Coordinatore: prof. Flavio Sarni
Oscar Wilde was a writer of the late nineteenth century: a poet (The Ballad of Reading Gaol), a short story writer (The Canterville Ghost, The Happy Prince), a dramatist (An Ideal Husband, The Importance of Being Earnest), an essayst (The Decay of Lying), a novelist with only one book: The Picture of Dorian Gray, based on the legend of Faust who sells his soul to the devil to have knowledge. Instead, the handsome young man Dorian sells his soul to have eternal beauty and youth. The only signs of his physical change are to be seen in a portrait which a painter (his friend Basil) makes when Dorian is very young.
In the book (1891) there is only one protagonist, that is Wilde himself, acting both as Dorian and as Lord Wotton (the man who corrupts him). The author fills the novel with his irony, his witticism, his humour, his love for beauty, his rejection of any political commitment or moral creed, and with the musical rhythm of his language.

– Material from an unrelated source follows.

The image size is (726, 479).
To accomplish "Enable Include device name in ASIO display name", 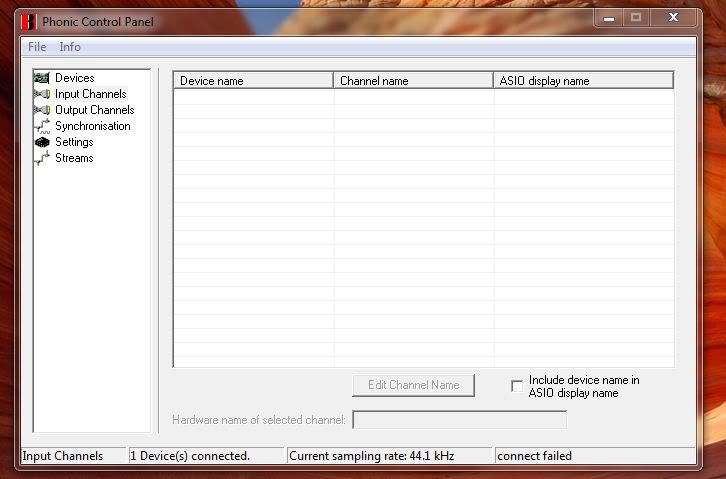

Wilde lived a short, troubled life, marked by his trial for homosexuality, which sentenced him to two years of imprisonment and to the separation from his wife, his family, his friends, his reviewers, his previous milieu. A staunch anti-Victorian, he best represented the aestheticism of the decadent fin de siècle. The law against homosexuality was repealed only in 1967, therefore destroying the lives of many other famous men, like Alan Turing, the great English mathematician.
Apart from the novel, information will be given about Wilde’s life and the age in which he lived. The movie of 2009 will be shown.